Anna Ciba at Fundacja Arton
The pretty much-emptiness of this exhibition eerily befits an artist who disappeared with no a trace in 2018, just about three a long time after she stopped making art amid struggles with schizophrenia identified in the mid-1980s. Titled “When you seem into my eyes, you see what?,” the exhibit includes documentation of Ciba’s short output as a college student at the Academy of Fine Arts in Warsaw from 1982 to 1987, as perfectly as a handful of pictures of her at the time and two pics taken not long prior to she went lacking. Most intriguing is a assortment of exhibition photographs displayed inside of a vitrine: daring, glyphlike marks in black-and-white acrylic on large sheets hung unfastened in space-sized installations. Just one photograph depicts a sparse composition of angular traces that variously resemble an arrow, a check mark, and a triangular peak versus a crimson history that curator Zuzanna Wilska suspects was stitched alongside one another from the pink bottom band of a lot of Polish flags.

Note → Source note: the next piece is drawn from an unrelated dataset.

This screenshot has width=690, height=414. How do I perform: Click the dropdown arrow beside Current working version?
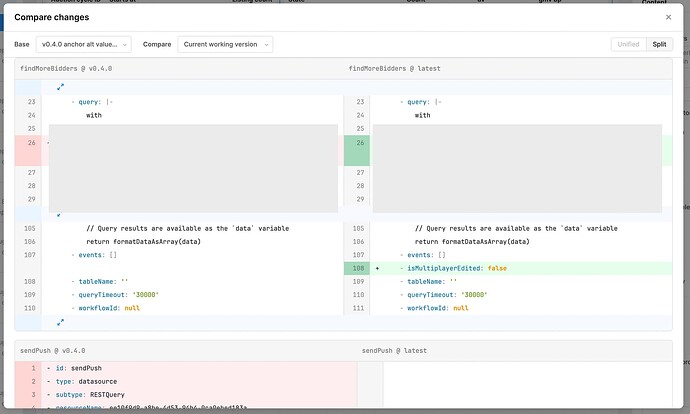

Wilska argues for Ciba’s function as a crucial determine in Polish art in the 1980s, pointing to her participation in important group demonstrates in Warsaw that encapsulated an emphatic switch to painting all through that ten years. While many friends channeled collective exhaustion with equally the language of the avant-garde and a restrictive socialist routine into expressive, often absurd figuration akin to the Neue Wilde, Ciba worked in escalating isolation and cultivated a rather distinctive pared-down and abstracted symbology. As rarely any of Ciba’s get the job done exists now (a pair of doodles gifted to a good friend and exhibited in this article bear minor resemblance to her painting), the virtually vacant exhibition asserts Ciba’s existence by generating her absence product. The work of preserving archives, to which the Arton Foundation is dedicated, occasionally has significantly less to do with filling in gaps than insisting on the holes that unsettle canonized versions of artwork history.